From Hen House to Bedside: Tracing Hanafusa’s Legacy from Avian Leukemia Viruses to SRC to ABL and Beyond

Michael G Kharas; George Q Daley

doi:10.1177/1947601911407327

editorial

. 2010 Dec;1(12):1164–1169. doi: 10.1177/1947601911407327

From Hen House to Bedside

Tracing Hanafusa’s Legacy from Avian Leukemia Viruses to SRC to ABL and Beyond

Michael G Kharas ^1,^2,^✉, George Q Daley ^1,^2,^3,^4,⁵

Editors: Irwin H Gelman, Marius Sudol

PMCID: PMC3092284 PMID: 21779439

Abstract

The discovery of the Src oncogene was the first step on a long journey toward improved cancer chemotherapy. In this review, we explore Src and BCR-ABL, signal transduction, and recent advances in oncogene addiction and celebrate Hidesaboro Hanafusa and the many researchers who ushered in the age of target-directed therapy against tyrosine kinase oncoproteins.

Keywords: Hanafusa, Src, Abl

Introduction

In 1911, Peyton Rous discovered that chickens could transmit sarcomas to one another, thereby implying that tumors could be caused by transmissible agents. Subsequently, he showed that cell-free filtered tumor extracts could transfer sarcomas through the avian sarcoma virus.¹ The significance of this finding was hotly contested because of the lack of obvious infectious tumors in humans. Nevertheless, the mystery over this cause of cancer was lifted after several decades when the nonreceptor tyrosine kinase src became the first oncogene identified, thereby ushering in a new paradigm in basic and clinical research.

v-src and c-src

The tumor retrovirus genetics field flourished in the mid-20th century when several groups searched for the component of the Rous sarcoma virus (RSV) responsible for tumor propagation (for detailed reviews of Src, see Martin^2,3 and Vogt⁴). In the 1960s, working in Harry Rubin’s laboratory, Hanafusa discovered that the RSV preparation contained an additional associated virus.⁵ He purified the RSV-associated virus and was able to uncouple the ability of RSV to infect and transform cells.⁶ Hanafusa’s ability to segregate defective viruses from replication-competent viruses was a technical tour de force, testimony to his experimental prowess, and one of his most seminal contributions. In the early 1970s, the Duesberg and Martin laboratories used temperature-sensitive mutants of RSV to map the transforming region of the virus, allowing for the identification of v-src.^7-9 In 1976, Varmus and Bishop identified these sequences in cells using a complementary library of deletions of Src as probes.¹⁰ Around the same time, Hanafusa’s laboratory infected chickens with a transformation-defective virus containing large deletions in the v-src region. The transformation was rescued by a homologous recombination event from within the cell.¹¹ The discovery and characterization of the recovered viruses suggested appropriation of cellular oncogenes through viral recombination events.¹² Finally, in the 1980s, viral and cellular src was sequenced, proving that the drivers of cancer could be mutated or overexpressed genes.^13,14 Moreover, these findings pointed to the cellular origin for cancer and the coining of the term “proto-oncogene.”

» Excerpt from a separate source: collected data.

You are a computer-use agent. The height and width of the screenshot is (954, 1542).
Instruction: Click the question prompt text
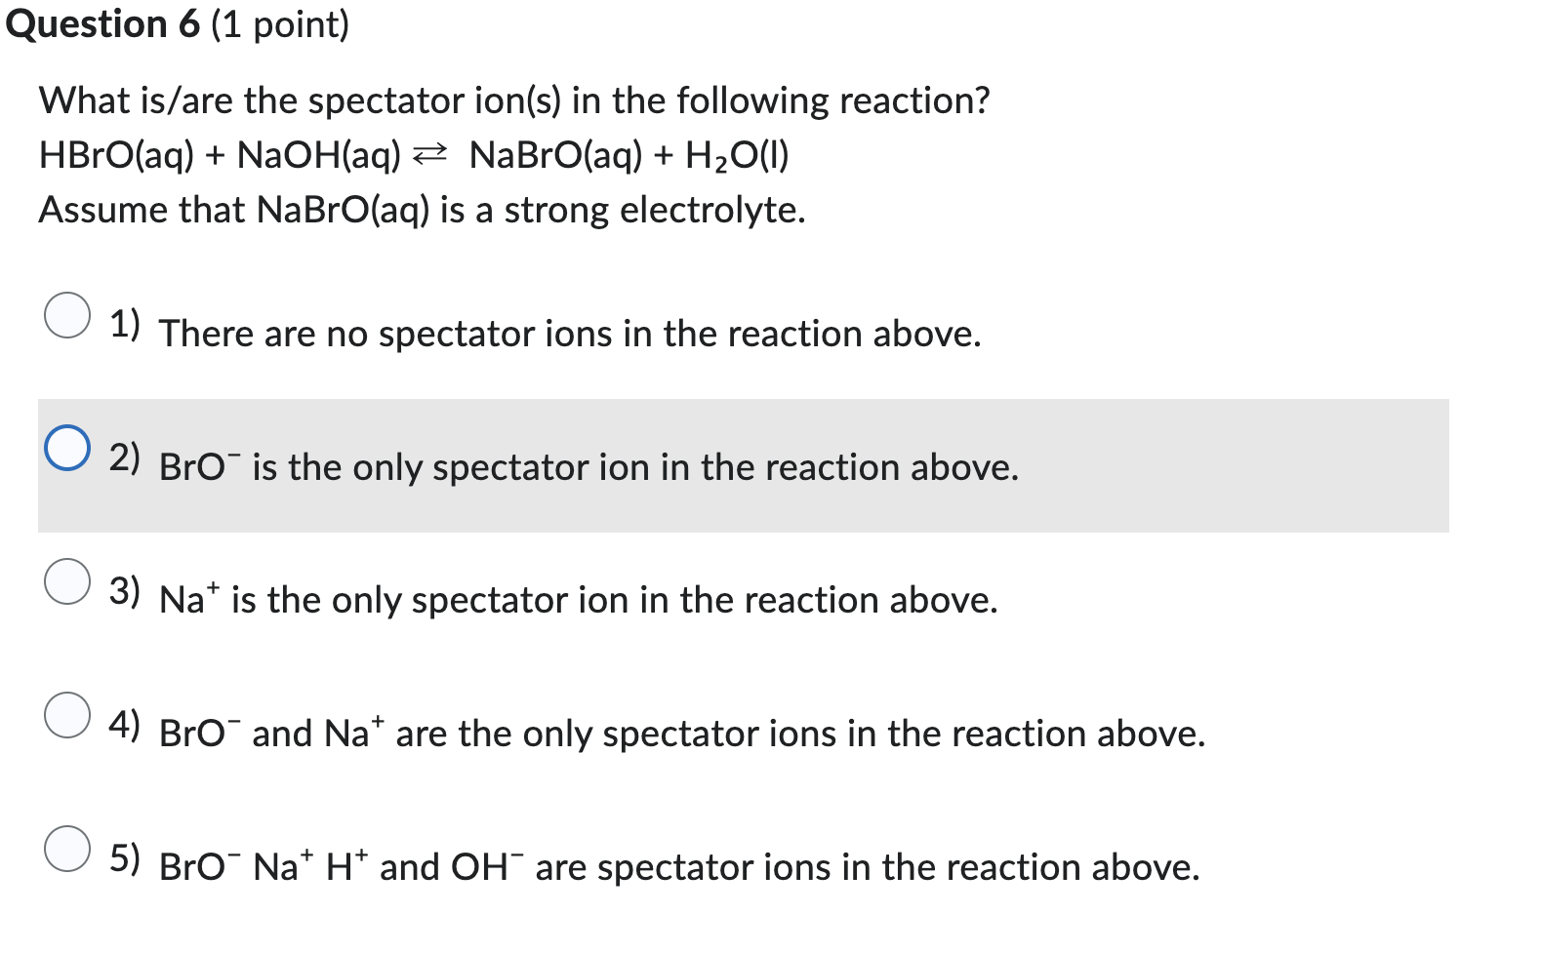(512, 99)
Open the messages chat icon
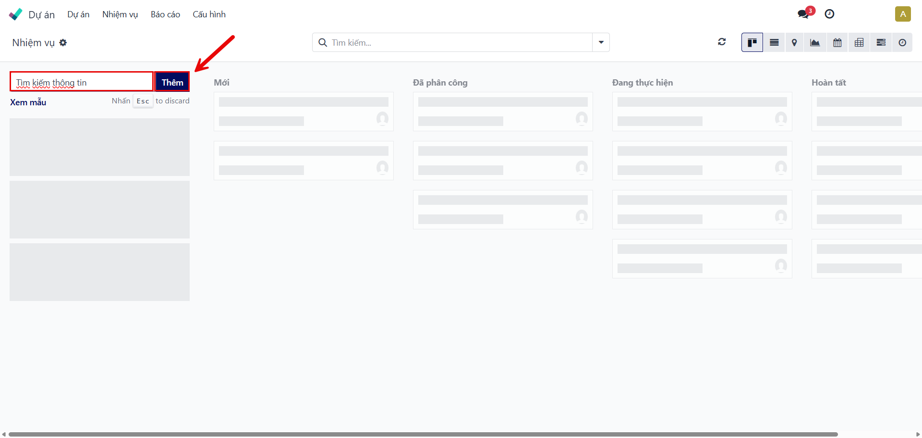 [x=803, y=14]
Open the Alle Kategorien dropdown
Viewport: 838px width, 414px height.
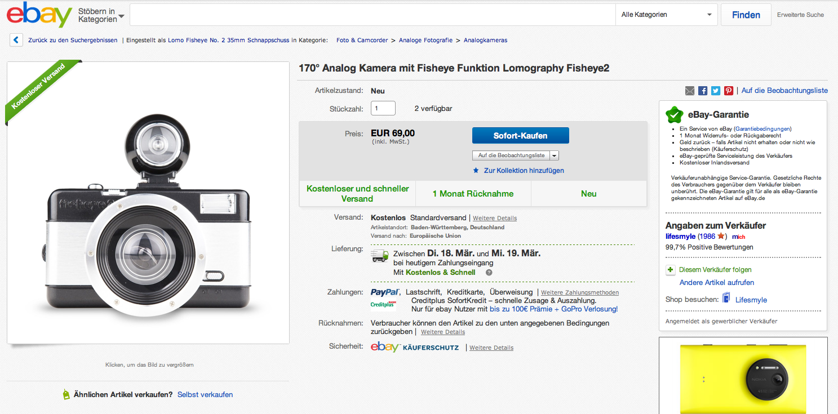click(x=667, y=15)
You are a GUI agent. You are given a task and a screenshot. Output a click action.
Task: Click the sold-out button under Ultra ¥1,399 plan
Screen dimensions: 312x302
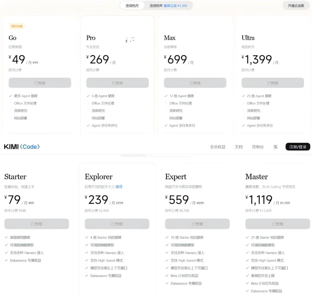click(273, 83)
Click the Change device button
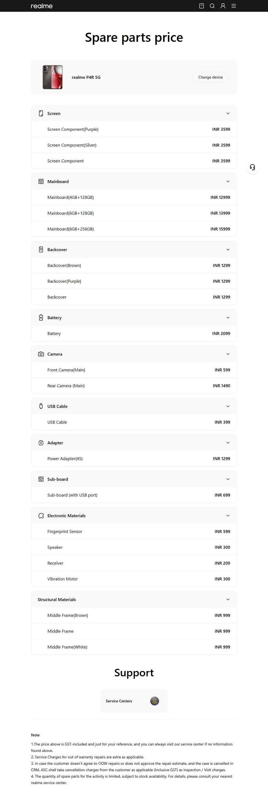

More genes containing similar sequences were cloned, including v-fps and v-crk from Hanafusa’s laboratory.^15-17 Tony Pawson and Hanafusa compared the sequences and identified similarities between the oncogenes they cloned that contributed to characterization of the Src homology domains (SH1-SH4).^15,18-20 Src was identified to be a tyrosine kinase (SH1) that also contained a region that enables binding to phosphorylated tyrosines (SH2).^15,21,22 Another domain binds to proline-rich regions located in other proteins (SH3). Subsequently, 8 more Src family members (Fgr, Blk, Fyn, Lck, Hck, Yrk, Yes, and Lyn) were identified as they share the same structural format with Src, besides their unique domain (SH4).^23,24 These and other modular domains became critical in classifying a function to newly identified genes.

CML and ABL

The groundbreaking work on Src and fundamental advances in molecular biology were paralleled by the discovery of another oncogene, v-abl, in the Abelson murine leukemia virus. In 1970, v-abl was found to cause lymphosarcoma of a nonthymic origin in mice.²⁵ This virus model ultimately contributed to an understanding of the oncogenic driver of chronic myelogenous leukemia (CML), a clonal disorder marked by an increase in mature myeloid cells in the blood. This myeloproliferative disorder can progress toward an acute or blast phase, which is characterized by a sudden increase in immature cells in the bone marrow and the blood.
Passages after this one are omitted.